ABSTRACT
Retrospective analysis was made of office and hospital records of patients with sickle
cell hemoglobinopathies. Blood products were transfused only when indicated for symptomatic
anemia, severe anemia with a hematocrit less than 18%, sickle crisis, cardiovascular
instability, and preoperatively. The Fisher exact test and the Student t test were
used for statistical analysis: P <0.05 was considered significant. All mean values are reported ± 1 standard deviation.

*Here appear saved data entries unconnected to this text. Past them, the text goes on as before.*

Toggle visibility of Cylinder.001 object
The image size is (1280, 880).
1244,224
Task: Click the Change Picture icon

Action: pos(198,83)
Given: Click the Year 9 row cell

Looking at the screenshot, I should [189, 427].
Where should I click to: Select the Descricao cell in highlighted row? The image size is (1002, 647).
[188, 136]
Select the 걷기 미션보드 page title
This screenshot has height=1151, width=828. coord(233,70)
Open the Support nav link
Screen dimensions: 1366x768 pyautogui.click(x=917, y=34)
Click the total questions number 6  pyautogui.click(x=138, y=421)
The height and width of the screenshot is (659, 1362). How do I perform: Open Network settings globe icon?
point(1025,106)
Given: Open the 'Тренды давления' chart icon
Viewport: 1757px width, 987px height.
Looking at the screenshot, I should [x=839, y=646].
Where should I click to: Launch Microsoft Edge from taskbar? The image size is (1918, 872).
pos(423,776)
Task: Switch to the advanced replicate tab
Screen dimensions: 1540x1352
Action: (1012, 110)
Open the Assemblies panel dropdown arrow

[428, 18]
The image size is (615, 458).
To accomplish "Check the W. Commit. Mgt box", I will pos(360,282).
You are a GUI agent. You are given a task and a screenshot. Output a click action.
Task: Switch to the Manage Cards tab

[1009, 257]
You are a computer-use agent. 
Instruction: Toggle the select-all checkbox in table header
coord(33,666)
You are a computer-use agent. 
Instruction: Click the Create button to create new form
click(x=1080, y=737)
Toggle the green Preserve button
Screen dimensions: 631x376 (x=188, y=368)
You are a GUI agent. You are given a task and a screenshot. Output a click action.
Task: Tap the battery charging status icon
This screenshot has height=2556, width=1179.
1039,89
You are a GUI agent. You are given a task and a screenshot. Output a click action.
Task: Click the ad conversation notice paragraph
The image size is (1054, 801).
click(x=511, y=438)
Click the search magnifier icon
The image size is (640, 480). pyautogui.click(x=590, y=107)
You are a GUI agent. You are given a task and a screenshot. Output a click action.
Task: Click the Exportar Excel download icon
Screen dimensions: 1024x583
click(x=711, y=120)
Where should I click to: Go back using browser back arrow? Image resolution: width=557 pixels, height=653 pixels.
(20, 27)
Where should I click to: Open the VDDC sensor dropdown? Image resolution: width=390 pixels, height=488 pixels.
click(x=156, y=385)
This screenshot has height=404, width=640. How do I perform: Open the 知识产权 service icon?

From 1981 to 1991, 40 patients with sickle cell hemoglobinopathies had a total of
61 singleton pregnancies: 36 were complicated by SS disease (SSD), 22 by sickle cell
disease (SCD), two by sickle-thalassemia, and one had CC disease (CCD). Only patients
with SSD and SCD are reported here. The mean maternal age was 24.3 ± 5.3 and 19.5
± 0.6 years in patients with SSD and SCD, respectively. There was a high occurrence
of preterm labor (45% and 20%), preeclampsia (20% and 8.7%), pain crisis (50% and
34.2%), pulmonary complications (25% and 16.7%), and cesarean sections (52.6% and
37.1%) in SSD and SCD, respectively. An average of two units of blood was required
by 43.1% of the patients. Two patients with SSD had unpreventable deaths. The mean
gestational age at delivery was 35.5 ± 4.3 and 37.0 ± 3.7 weeks (P P <0.05), and the mean birthweight was 2443 ± 926 and 2997 ± 807 g (P P <0.05), respectively. There were two intrauterine fetal deaths and one neonatal death
in the SSD group and one neonatal death in the SCD group. The perinatal mortality
was 10.5% and 2.9%, respectively. Despite advances in perinatal medicine and hematology,
conservative management of sickle cell disease in pregnancy is still associated with
significant maternal and perinatal morbidity and mortality.